Stored records -
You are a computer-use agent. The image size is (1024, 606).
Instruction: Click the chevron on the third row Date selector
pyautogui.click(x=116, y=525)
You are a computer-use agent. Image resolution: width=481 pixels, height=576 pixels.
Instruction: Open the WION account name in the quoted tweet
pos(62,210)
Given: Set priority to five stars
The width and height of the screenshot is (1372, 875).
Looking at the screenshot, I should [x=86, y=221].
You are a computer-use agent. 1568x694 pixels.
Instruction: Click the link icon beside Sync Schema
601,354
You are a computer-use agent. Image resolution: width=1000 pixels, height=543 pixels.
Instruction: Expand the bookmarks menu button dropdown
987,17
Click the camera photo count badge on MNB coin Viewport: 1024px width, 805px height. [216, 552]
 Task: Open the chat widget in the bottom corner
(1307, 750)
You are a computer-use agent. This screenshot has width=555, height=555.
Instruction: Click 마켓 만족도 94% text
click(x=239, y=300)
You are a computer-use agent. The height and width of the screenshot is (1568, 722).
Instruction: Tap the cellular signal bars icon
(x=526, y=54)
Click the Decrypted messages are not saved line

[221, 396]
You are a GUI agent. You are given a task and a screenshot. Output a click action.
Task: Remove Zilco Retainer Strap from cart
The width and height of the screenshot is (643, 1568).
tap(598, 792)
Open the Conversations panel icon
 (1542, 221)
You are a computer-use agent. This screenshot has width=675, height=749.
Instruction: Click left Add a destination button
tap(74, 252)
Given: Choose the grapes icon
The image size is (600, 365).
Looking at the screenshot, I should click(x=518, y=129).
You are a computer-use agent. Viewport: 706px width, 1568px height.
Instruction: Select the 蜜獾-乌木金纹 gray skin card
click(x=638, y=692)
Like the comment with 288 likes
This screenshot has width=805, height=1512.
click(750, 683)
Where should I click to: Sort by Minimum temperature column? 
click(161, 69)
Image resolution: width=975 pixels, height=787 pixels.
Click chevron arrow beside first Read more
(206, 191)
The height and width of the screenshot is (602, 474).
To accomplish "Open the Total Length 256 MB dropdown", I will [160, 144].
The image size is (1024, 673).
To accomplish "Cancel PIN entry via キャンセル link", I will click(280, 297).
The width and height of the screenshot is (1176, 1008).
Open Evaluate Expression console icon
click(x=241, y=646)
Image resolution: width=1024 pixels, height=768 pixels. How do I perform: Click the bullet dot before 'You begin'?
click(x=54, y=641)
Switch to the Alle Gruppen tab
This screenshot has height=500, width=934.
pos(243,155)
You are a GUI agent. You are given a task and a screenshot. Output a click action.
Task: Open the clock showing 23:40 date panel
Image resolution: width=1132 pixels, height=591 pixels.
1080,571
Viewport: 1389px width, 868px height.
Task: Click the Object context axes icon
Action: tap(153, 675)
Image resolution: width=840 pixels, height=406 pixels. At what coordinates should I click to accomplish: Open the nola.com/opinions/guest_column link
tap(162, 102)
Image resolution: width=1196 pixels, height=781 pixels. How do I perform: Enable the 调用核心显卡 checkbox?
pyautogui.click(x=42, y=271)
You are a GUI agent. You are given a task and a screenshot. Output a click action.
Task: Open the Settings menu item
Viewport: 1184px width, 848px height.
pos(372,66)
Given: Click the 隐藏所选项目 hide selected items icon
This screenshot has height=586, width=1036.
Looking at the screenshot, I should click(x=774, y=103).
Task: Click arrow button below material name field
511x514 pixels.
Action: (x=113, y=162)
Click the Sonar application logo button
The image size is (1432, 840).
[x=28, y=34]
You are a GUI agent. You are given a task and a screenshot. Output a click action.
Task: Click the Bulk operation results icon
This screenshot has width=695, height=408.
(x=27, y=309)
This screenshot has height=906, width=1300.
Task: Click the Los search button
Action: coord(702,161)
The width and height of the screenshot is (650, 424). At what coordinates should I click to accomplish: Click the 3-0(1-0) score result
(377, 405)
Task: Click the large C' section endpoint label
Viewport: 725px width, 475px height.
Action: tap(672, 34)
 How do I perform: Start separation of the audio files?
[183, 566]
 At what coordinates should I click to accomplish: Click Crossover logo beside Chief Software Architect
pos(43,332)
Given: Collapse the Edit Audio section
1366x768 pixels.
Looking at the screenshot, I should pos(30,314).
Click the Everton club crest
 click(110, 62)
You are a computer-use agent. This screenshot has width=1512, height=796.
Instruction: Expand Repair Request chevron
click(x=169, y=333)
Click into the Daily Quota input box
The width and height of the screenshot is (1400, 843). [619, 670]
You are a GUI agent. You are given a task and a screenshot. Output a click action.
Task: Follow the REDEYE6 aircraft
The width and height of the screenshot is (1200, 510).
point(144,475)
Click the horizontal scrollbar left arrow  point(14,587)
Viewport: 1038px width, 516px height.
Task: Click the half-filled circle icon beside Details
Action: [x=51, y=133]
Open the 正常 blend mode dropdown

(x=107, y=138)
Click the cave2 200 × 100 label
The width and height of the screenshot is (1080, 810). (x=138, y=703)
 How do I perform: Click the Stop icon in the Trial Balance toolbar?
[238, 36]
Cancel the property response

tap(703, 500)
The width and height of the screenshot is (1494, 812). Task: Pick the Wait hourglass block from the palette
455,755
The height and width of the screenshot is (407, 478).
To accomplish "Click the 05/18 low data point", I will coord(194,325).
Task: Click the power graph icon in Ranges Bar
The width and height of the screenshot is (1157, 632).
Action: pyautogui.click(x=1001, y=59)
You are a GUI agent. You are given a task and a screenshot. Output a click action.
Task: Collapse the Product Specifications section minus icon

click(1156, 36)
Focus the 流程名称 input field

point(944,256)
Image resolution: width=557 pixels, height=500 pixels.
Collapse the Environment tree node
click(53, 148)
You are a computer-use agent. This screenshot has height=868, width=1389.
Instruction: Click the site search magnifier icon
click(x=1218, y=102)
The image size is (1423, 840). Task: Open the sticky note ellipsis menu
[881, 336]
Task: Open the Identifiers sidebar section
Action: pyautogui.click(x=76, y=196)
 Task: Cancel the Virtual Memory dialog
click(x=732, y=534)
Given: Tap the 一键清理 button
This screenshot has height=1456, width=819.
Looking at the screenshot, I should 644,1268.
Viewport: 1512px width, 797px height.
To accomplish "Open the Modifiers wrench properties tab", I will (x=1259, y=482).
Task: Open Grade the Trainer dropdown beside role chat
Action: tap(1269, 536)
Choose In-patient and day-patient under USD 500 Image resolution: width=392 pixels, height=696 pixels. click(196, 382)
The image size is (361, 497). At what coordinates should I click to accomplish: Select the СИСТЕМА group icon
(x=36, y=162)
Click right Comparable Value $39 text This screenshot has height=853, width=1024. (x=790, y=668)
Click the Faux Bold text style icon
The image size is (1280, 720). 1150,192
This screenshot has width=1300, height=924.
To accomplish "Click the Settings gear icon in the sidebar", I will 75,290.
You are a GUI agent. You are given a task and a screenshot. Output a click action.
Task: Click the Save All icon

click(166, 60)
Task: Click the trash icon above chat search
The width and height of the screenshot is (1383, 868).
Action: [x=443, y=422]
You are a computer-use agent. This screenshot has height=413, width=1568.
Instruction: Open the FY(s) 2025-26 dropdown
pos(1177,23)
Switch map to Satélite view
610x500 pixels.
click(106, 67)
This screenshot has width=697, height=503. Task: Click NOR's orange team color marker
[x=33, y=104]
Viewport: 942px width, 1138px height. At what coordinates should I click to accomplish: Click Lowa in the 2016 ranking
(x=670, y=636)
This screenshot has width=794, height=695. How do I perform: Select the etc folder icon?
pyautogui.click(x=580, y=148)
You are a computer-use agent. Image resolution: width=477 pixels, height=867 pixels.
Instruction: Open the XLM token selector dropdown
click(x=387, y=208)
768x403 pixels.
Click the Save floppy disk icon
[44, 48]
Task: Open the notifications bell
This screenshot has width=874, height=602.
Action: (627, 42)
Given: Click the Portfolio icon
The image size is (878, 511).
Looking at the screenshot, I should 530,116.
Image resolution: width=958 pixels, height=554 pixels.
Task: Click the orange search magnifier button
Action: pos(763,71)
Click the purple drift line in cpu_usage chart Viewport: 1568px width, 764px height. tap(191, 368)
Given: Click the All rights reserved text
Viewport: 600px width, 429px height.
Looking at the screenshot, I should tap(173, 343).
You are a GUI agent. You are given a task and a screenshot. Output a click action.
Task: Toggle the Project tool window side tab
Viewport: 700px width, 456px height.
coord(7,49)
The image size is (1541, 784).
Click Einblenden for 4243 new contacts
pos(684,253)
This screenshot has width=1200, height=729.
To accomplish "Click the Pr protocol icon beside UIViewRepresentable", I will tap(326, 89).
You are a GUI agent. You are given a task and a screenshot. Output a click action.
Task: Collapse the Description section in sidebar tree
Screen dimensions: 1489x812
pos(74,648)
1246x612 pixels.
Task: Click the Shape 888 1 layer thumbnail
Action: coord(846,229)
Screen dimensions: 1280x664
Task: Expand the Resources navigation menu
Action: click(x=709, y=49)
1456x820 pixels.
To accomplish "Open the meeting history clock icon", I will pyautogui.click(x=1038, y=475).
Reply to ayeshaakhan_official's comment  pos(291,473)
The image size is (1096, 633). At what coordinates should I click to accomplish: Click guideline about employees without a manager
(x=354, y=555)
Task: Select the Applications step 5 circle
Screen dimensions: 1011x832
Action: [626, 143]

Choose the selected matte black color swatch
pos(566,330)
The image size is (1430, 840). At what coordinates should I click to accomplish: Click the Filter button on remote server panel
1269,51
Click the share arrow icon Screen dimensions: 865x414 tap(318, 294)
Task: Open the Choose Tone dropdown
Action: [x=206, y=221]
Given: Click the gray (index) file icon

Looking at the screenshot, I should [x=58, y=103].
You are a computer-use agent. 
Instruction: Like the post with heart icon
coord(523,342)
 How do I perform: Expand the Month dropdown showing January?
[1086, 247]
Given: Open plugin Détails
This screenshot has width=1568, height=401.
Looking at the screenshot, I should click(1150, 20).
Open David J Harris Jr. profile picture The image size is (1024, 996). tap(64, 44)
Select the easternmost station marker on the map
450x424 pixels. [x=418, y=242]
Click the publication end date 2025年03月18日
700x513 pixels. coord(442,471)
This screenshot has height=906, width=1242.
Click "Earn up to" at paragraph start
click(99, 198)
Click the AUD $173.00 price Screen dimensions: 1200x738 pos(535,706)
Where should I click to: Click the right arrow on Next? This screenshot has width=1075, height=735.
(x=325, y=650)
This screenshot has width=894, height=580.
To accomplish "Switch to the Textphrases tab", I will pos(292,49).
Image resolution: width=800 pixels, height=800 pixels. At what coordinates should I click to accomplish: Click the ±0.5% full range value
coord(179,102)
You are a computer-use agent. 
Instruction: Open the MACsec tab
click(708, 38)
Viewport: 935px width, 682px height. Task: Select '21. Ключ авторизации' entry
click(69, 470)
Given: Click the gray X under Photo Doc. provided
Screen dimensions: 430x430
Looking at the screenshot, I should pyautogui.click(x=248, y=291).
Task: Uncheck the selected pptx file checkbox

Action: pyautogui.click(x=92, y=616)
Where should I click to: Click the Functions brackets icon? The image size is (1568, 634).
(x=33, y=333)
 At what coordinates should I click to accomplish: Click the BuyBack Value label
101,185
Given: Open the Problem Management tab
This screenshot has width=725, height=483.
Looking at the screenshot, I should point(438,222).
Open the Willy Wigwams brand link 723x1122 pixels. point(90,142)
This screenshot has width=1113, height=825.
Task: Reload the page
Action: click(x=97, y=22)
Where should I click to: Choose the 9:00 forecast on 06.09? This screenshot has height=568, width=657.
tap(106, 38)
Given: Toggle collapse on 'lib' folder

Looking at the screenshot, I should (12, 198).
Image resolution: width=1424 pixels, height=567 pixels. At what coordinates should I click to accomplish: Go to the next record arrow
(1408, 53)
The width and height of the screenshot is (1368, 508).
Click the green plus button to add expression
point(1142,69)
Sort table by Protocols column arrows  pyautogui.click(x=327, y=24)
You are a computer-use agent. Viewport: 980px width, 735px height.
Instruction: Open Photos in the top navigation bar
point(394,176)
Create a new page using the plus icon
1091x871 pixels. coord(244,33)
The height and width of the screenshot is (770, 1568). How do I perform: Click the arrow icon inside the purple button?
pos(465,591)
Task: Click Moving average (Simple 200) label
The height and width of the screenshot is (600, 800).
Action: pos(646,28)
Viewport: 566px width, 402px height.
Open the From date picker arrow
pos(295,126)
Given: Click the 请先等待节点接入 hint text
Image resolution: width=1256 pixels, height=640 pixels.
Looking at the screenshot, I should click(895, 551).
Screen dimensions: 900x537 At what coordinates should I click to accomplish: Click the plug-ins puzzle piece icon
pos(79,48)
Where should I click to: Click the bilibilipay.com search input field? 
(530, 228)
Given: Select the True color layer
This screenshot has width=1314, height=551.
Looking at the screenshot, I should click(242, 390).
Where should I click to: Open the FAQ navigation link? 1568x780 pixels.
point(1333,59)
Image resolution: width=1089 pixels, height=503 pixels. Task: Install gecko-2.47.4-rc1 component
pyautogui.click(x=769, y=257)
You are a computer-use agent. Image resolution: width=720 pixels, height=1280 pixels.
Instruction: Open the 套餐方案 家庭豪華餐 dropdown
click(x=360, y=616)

Work task - Here the output must be the lines above from the line with "Image resolution: width=1196" to the line with "Task: Click arrow", both included, duplicated word for word and nothing else.

Answer to this exercise -
Image resolution: width=1196 pixels, height=781 pixels. How do I perform: Enable the 调用核心显卡 checkbox?
pyautogui.click(x=42, y=271)
You are a GUI agent. You are given a task and a screenshot. Output a click action.
Task: Open the Settings menu item
Viewport: 1184px width, 848px height.
pos(372,66)
Given: Click the 隐藏所选项目 hide selected items icon
This screenshot has height=586, width=1036.
Looking at the screenshot, I should click(x=774, y=103).
Task: Click arrow button below material name field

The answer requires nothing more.